» **Task to complete**: Please print nothing but the lines from the one containing "Viewport: 548px width, 304px" to the final line below, exactly, and no pictures.

» **Task input**:
────────────────

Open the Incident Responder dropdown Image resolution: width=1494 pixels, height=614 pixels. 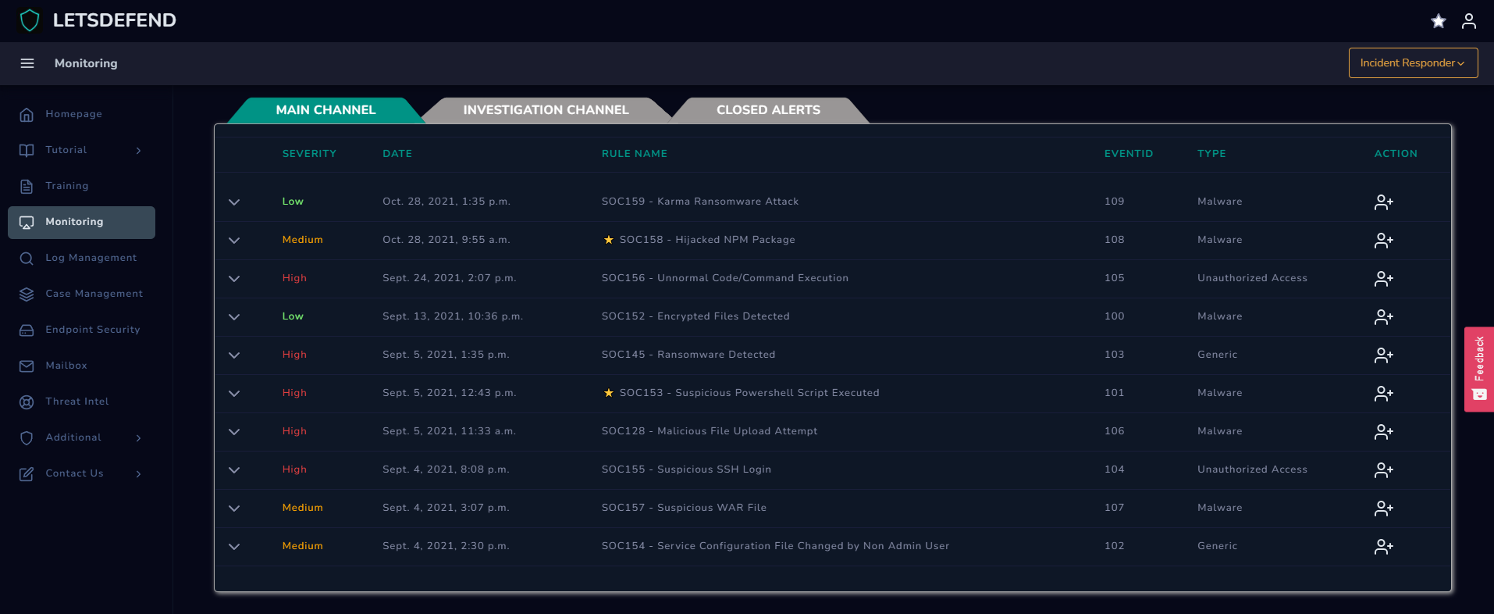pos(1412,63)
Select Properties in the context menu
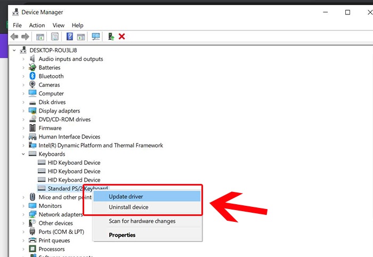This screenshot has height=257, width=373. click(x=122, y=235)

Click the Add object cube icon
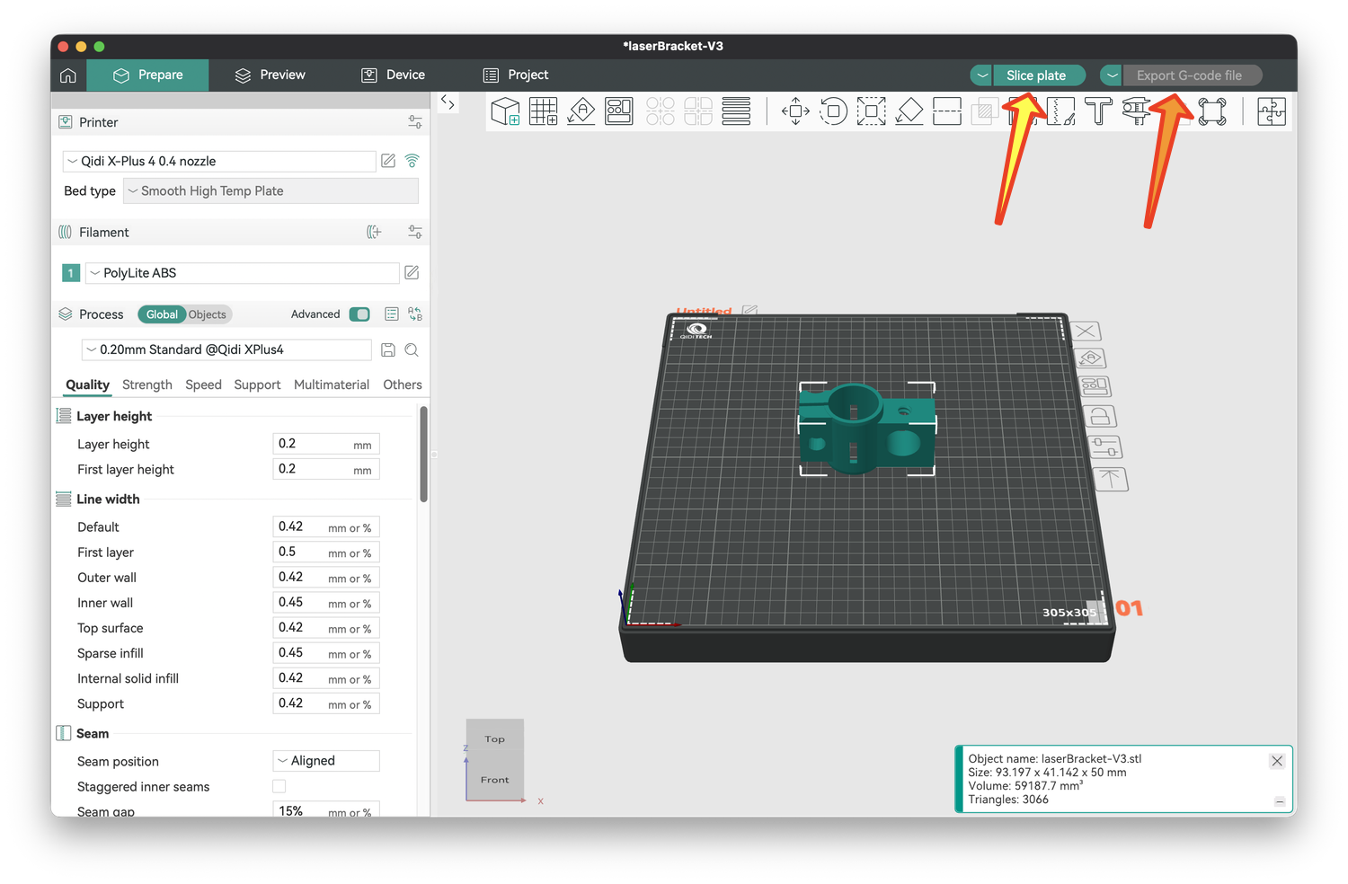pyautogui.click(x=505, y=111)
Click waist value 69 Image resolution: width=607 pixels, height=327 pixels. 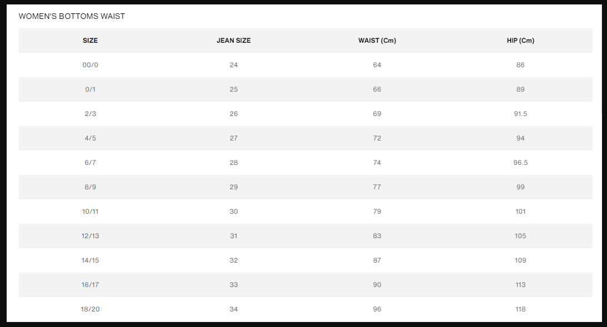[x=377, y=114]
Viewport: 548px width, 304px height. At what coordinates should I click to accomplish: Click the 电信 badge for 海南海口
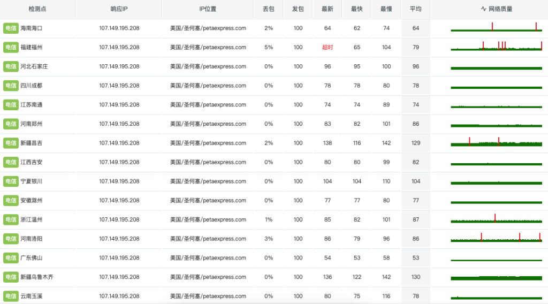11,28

────────────────

» **Solution for this exercise**:
Viewport: 548px width, 304px height. At what coordinates should I click to accomplish: Click the 电信 badge for 海南海口
11,28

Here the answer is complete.